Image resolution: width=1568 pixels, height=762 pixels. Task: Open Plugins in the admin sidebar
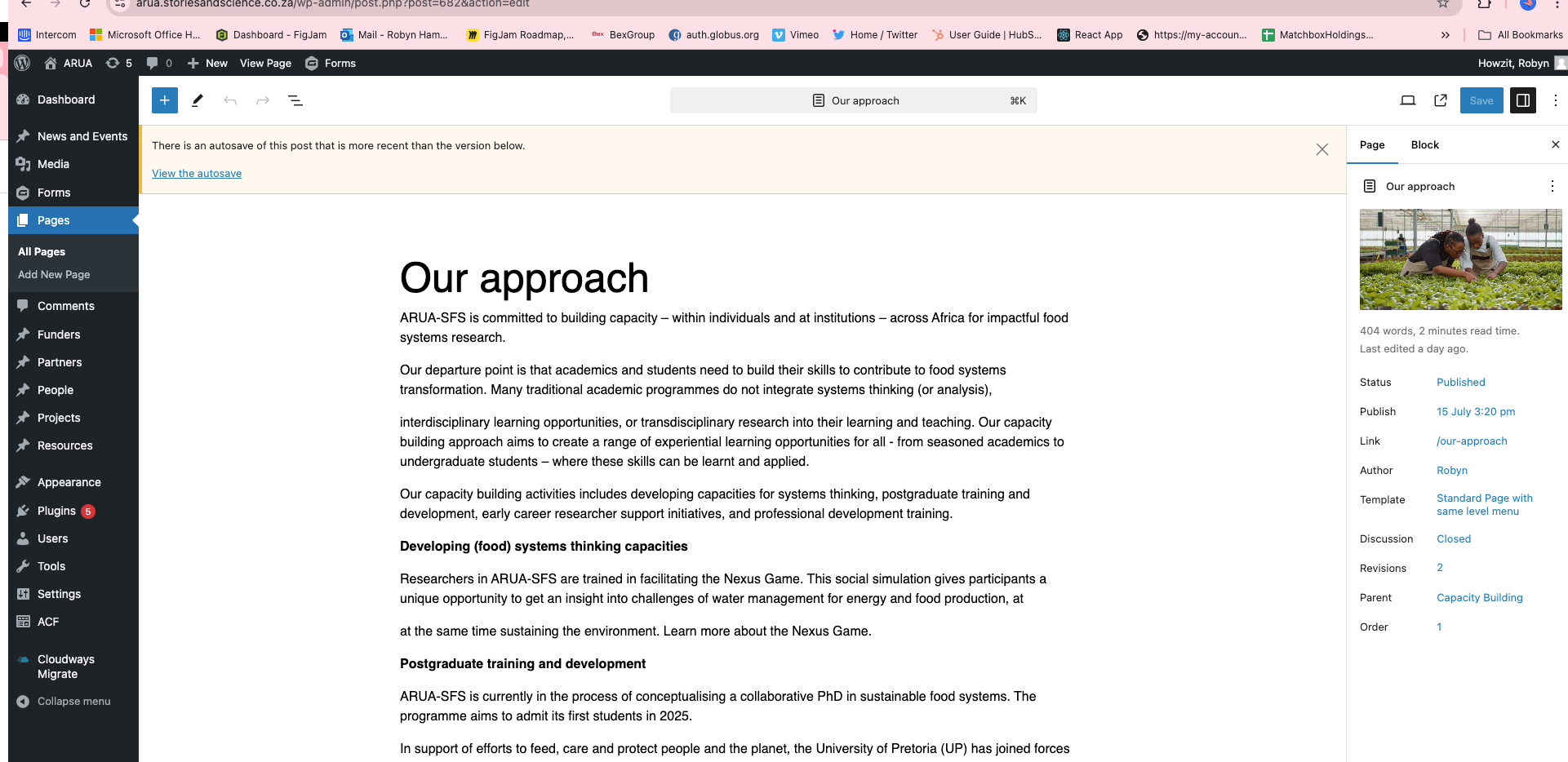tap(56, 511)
* * *
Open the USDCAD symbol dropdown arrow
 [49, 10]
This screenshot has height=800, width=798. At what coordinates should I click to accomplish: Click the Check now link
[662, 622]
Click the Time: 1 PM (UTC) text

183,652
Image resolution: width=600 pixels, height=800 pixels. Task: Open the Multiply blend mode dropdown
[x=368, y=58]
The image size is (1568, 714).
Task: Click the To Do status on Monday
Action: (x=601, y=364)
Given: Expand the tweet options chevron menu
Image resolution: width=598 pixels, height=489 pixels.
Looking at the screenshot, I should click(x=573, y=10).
==
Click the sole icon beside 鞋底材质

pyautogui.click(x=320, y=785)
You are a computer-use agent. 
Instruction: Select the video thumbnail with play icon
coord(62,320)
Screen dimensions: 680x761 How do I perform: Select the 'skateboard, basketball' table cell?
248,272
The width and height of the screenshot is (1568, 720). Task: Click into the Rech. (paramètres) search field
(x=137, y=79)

• [Set problem]: Extract every line of the entries above that contains the string "screenshot", matching its case exactly.

• [Finished answer]:
This screenshot has height=800, width=798. At what coordinates should I click to accomplish: Click the Check now link
Looking at the screenshot, I should click(x=573, y=10).
The width and height of the screenshot is (1568, 720). Task: Click into the Rech. (paramètres) search field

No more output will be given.